→ **WHAT YOU ARE ASKED TO DO**
Print verbatim the lines of the entries from the one containing "こちらをクリックして (535, 375)" to the last, inclusive, and no others.

→ **Stored dataset items**
· · · · · · ·
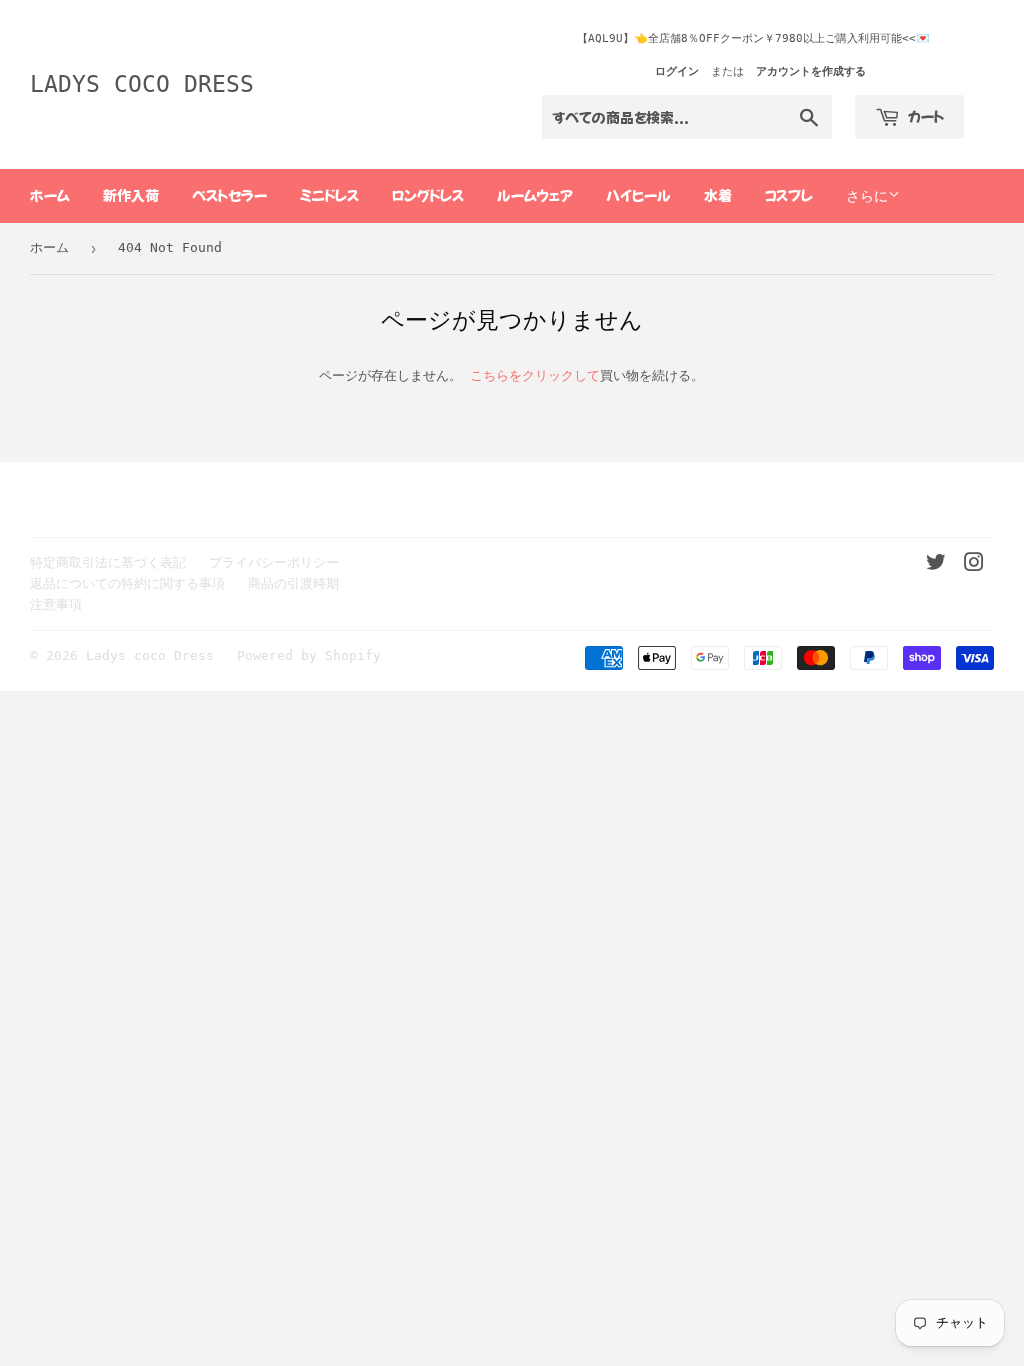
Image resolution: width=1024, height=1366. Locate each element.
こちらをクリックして (535, 375)
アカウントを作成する (811, 71)
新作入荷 (131, 195)
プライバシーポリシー (274, 562)
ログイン (677, 71)
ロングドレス (428, 195)
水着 (718, 195)
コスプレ (789, 195)
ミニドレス (329, 195)
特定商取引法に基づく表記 (108, 562)
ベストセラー (229, 195)
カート (924, 116)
· · · · · · ·
→ **COMPLETED TASK**
こちらをクリックして (535, 375)
アカウントを作成する (811, 71)
新作入荷 (131, 195)
プライバシーポリシー (274, 562)
ログイン (677, 71)
ロングドレス (428, 195)
水着 (718, 195)
コスプレ (789, 195)
ミニドレス (329, 195)
特定商取引法に基づく表記 (108, 562)
ベストセラー (229, 195)
カート (924, 116)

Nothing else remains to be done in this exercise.